* BRIEF
Only the lines from the one containing "Image resolution: width=600" to the end of the data below belong in the answer, each repeated exactly; no pictures.

* DATA EXTRACTS
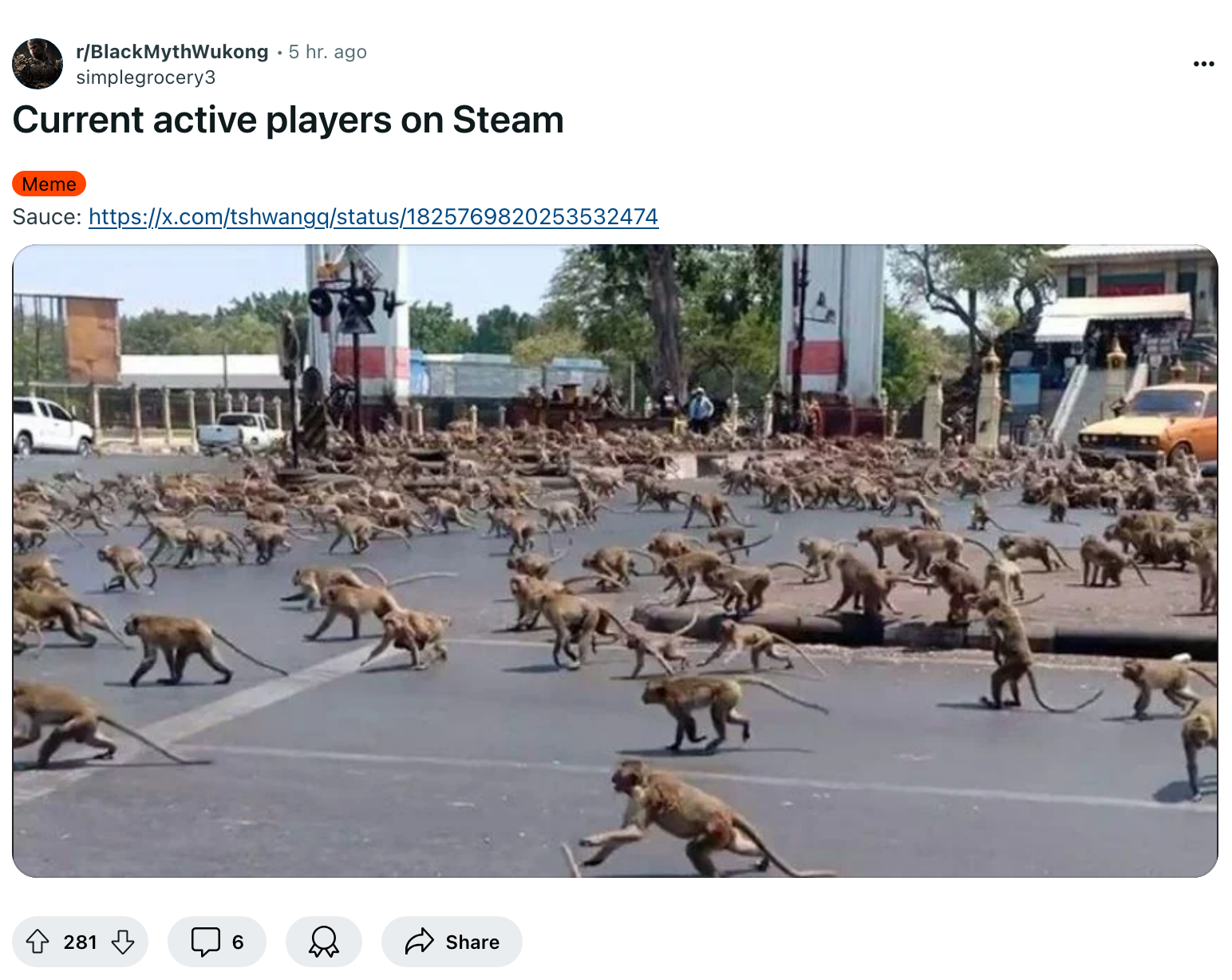Open the monkeys street image
Viewport: 1232px width, 980px height.
click(x=615, y=561)
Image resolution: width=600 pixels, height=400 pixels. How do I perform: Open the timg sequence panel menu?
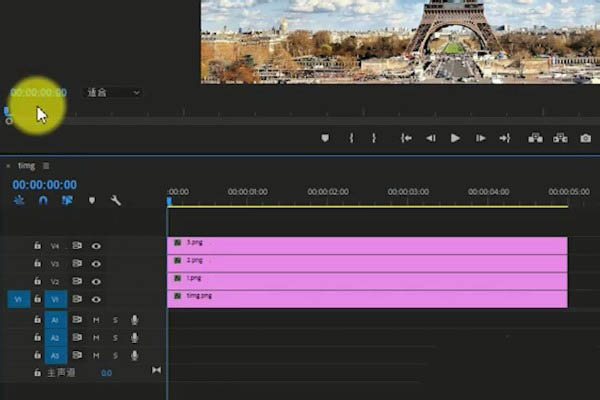coord(46,166)

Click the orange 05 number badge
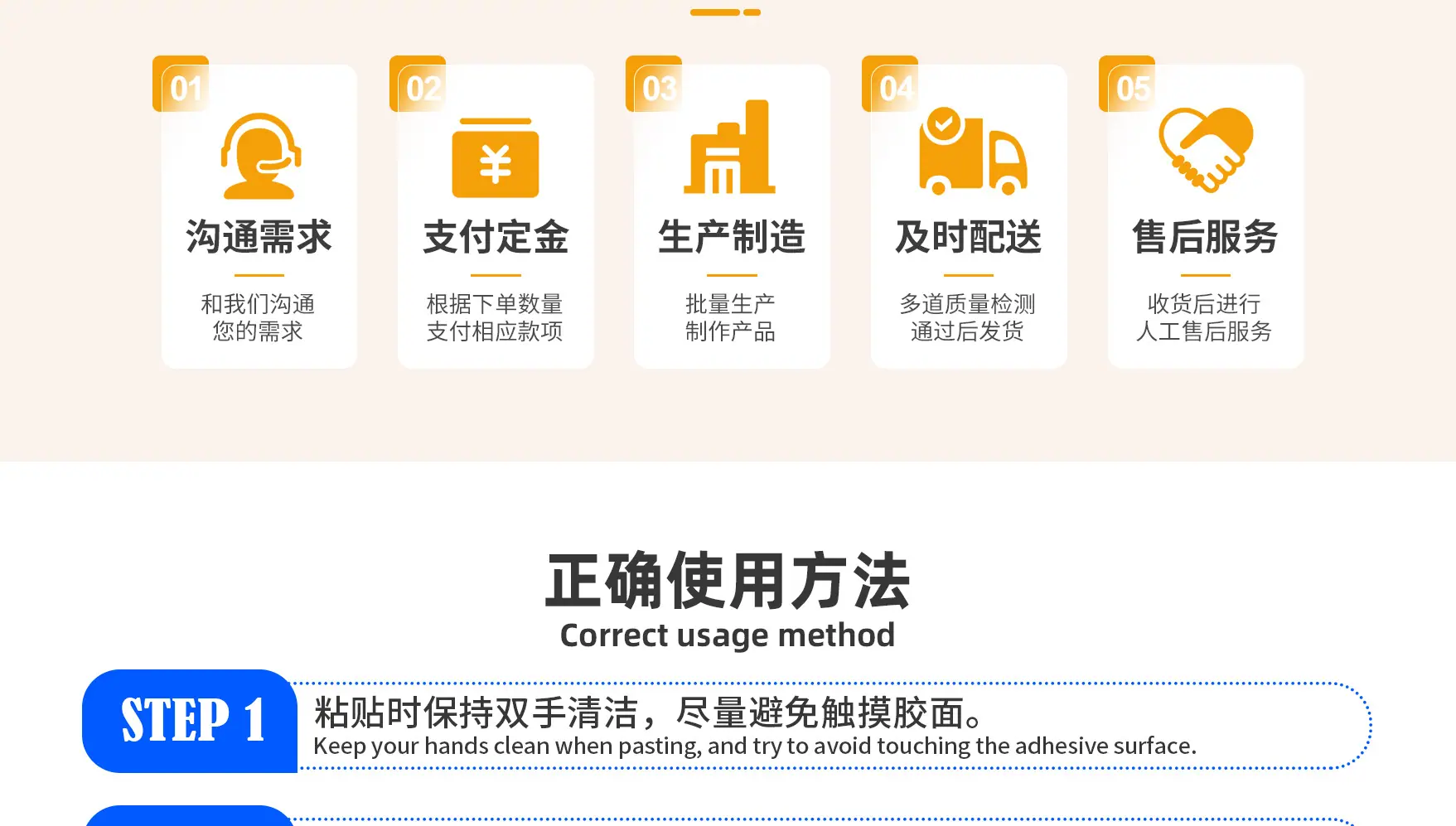point(1127,84)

* RESULT OF THIS EXERCISE
Image resolution: width=600 pixels, height=400 pixels. How do I perform: Open the timg sequence panel menu?
coord(46,166)

Click the orange 05 number badge
point(1127,84)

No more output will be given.